The first book is a republication of the original novel, first published by Hodder and Stoughton in 1995. It concerns nineteen-year-old Nick Aten, caught up in a maelstrom when the entire adult population becomes murderously unhinged and is driven to annihilate every young person below the age of twenty. The second book, Blood Crazy: Aten in Absentia, features a new community and their struggles with a mystery illness, together with the emergence of curious personality changes to the ‘Creosotes’ (the murderous adults), which pose unknown threats. The third book, Blood Crazy: Aten Present, sees the return of Nick and other favourite characters, who are caught up in a new apocalypse as the transformed adults wreak havoc on a greater scale.
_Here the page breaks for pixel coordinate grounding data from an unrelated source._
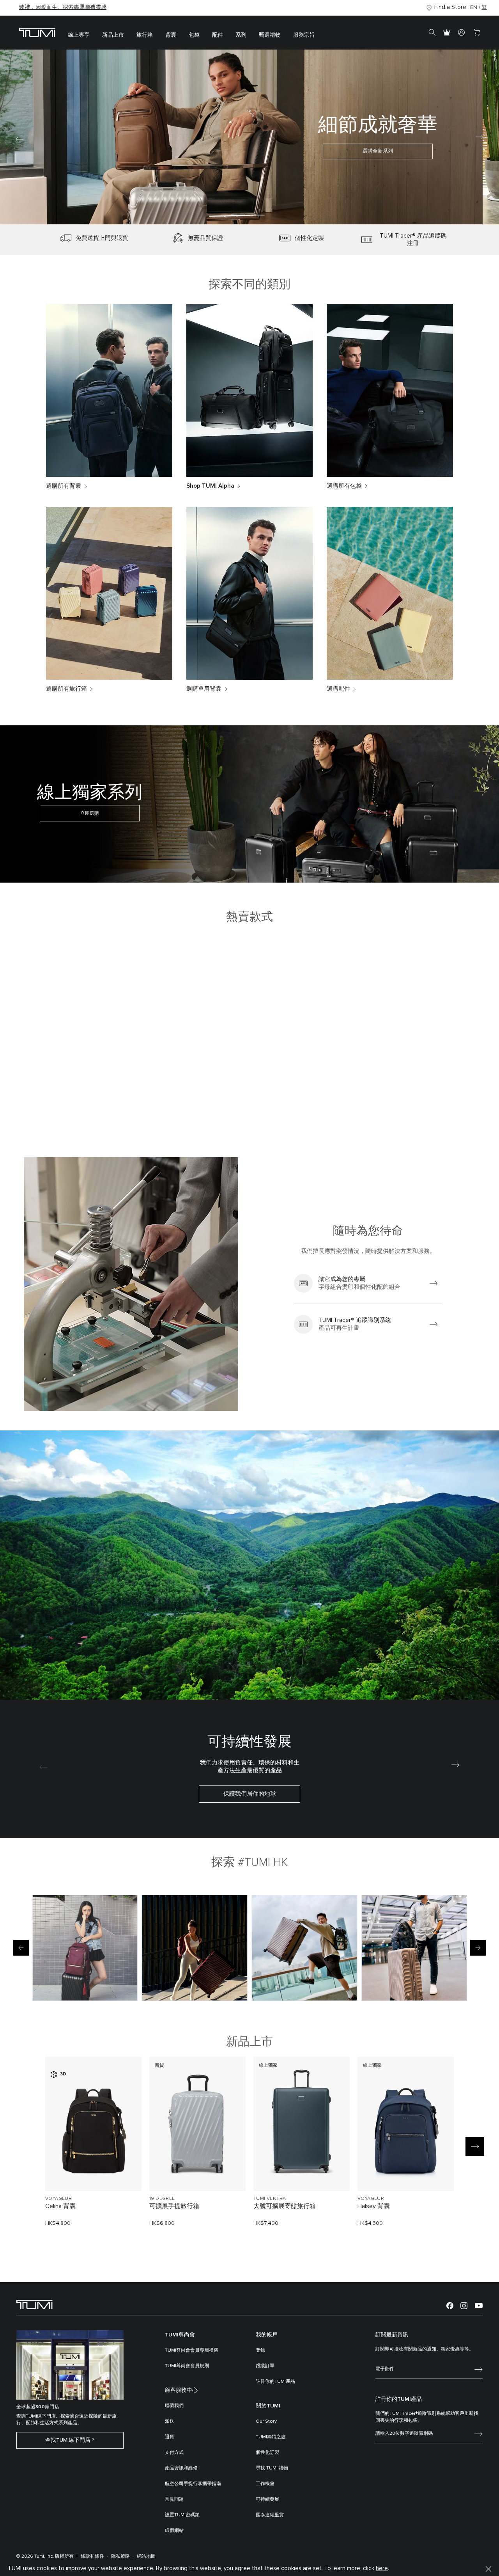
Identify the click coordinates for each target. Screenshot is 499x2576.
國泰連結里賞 (270, 2515)
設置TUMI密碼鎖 (182, 2515)
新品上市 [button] (113, 35)
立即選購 (89, 813)
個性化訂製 (267, 2452)
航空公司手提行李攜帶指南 (193, 2484)
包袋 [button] (194, 35)
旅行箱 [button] (144, 35)
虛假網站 (174, 2530)
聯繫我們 (174, 2406)
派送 (169, 2421)
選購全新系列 (249, 154)
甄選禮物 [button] (270, 35)
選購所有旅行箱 (66, 689)
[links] (368, 1283)
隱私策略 (120, 2556)
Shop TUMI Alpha (210, 486)
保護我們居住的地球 (249, 1794)
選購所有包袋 (344, 486)
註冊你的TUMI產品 (275, 2381)
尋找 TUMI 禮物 (272, 2468)
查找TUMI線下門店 (67, 2440)
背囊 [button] (170, 35)
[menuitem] (79, 33)
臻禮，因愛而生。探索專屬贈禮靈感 (62, 7)
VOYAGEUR (58, 2198)
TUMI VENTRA (269, 2198)
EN (473, 7)
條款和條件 (92, 2556)
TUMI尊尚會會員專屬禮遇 (191, 2350)
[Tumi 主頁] (37, 32)
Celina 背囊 (60, 2206)
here (382, 2568)
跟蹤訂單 (265, 2366)
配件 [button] (217, 35)
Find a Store (450, 7)
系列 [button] (240, 35)
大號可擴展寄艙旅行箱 (284, 2206)
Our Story (266, 2421)
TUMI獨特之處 (271, 2437)
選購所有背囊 (63, 486)
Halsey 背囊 (373, 2206)
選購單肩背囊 (203, 689)
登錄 (260, 2350)
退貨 (169, 2437)
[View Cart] (476, 32)
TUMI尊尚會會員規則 (187, 2366)
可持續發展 (267, 2499)
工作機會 (265, 2484)
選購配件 (338, 689)
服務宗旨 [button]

Blood Crazy was republished in September 2023, Blood Crazy: Aten in Absentia is published in December 2023, and Blood Crazy: Aten Present will appear early in 2024.[8]
Awards
In 2002 Clark won the British Fantasy Award for best short story, "Goblin City Lights", and best novel for The Night of the Triffids.[9] "Goblin City Lights" originally appeared in Urban Gothic: Lacuna and Other Trips (2001), published by Telos Publishing.[10] Clark said that the story first started when he wandered into a London graveyard, which he cites in an article, "The Art of Wandering", as a good example of his technique.[11]
In 2011 he won the British Fantasy Award for best novella for Humpty's Bones.[12]
Adaptations and other broadcasts
Clark's story "Six Men with Fire", a story about a picket-line during the UK miner's strike of 1984–1985 was read by Paul Copley on Morning Story on BBC Radio 4, on 27 July 1988.[13]
Reviewers at Publishers Weekly have given Clark's works mixed reviews. The reviewer of Darker said it was "disappointing" and hoped Clark would do better next time.[16] The reviewer of Whitby Vampyrrhic called the novel a "cookie-cutter story of an English town infested by the undead".[17]
However, His Vampyrrhic Bride was described as "romantic without being soppy or sentimental", and "a palate cleanser for horror readers tired of the same old blood-suckers".[18]The Night of the Triffids was said to be "a crafty continuation" of The Day of the Triffids, being "more literary than many books of its ilk" and a "truly enjoyable voyage".[19] The reviewer for Death's Dominion wrote that "all the monster-burning, skull-crushing, village-razing, castle-raiding fun ... make for a satisfying son of Frankenstein".[20]